### Records for processing ###

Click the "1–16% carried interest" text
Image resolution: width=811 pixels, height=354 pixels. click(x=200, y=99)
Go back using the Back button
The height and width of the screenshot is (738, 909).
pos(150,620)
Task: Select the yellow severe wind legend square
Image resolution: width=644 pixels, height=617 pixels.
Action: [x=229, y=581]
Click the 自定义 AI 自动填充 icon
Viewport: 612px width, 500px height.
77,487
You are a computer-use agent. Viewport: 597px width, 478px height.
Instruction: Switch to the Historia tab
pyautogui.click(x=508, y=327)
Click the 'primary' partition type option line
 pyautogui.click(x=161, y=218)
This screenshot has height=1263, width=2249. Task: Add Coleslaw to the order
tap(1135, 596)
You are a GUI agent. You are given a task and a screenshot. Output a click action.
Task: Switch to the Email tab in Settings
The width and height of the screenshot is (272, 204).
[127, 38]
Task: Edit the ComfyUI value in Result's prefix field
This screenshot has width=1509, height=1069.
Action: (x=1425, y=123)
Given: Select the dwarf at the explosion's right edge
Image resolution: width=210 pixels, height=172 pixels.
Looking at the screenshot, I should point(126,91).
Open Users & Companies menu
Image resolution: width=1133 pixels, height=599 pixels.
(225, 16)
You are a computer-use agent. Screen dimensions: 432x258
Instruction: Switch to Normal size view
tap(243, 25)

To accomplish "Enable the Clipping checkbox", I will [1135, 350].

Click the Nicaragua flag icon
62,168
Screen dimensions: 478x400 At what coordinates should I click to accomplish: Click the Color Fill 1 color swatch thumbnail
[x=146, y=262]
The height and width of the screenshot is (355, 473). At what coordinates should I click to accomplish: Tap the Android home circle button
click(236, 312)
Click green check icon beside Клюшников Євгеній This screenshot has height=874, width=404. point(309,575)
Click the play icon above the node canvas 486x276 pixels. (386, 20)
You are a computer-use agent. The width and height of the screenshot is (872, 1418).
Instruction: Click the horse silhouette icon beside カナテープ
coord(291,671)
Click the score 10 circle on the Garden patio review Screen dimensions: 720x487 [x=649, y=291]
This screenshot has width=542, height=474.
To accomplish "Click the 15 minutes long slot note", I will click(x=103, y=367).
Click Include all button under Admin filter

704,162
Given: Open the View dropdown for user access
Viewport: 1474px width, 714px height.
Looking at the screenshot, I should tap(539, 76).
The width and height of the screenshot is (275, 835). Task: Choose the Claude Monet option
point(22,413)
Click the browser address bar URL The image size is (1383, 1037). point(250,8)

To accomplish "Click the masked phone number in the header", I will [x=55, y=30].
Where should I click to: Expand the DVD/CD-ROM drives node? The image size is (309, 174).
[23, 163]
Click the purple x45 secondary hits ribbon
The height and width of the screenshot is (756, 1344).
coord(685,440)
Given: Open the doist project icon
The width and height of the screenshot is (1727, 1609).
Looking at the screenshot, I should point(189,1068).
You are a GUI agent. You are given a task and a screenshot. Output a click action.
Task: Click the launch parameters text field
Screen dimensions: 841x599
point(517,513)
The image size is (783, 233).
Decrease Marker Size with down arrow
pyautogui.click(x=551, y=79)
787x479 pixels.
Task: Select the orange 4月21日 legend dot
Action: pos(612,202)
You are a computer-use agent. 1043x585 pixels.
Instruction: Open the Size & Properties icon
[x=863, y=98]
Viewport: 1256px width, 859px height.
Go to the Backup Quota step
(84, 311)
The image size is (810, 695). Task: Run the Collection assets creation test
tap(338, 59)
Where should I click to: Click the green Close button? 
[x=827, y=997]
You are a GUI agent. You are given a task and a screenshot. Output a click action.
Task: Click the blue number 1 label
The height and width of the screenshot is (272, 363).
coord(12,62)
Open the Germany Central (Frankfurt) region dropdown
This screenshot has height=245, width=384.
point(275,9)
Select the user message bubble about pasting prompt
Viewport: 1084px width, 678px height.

###

Problem = Find each line above that contains "dropdown", and copy those lines.

Answer to this exercise =
Given: Open the View dropdown for user access
Open the Germany Central (Frankfurt) region dropdown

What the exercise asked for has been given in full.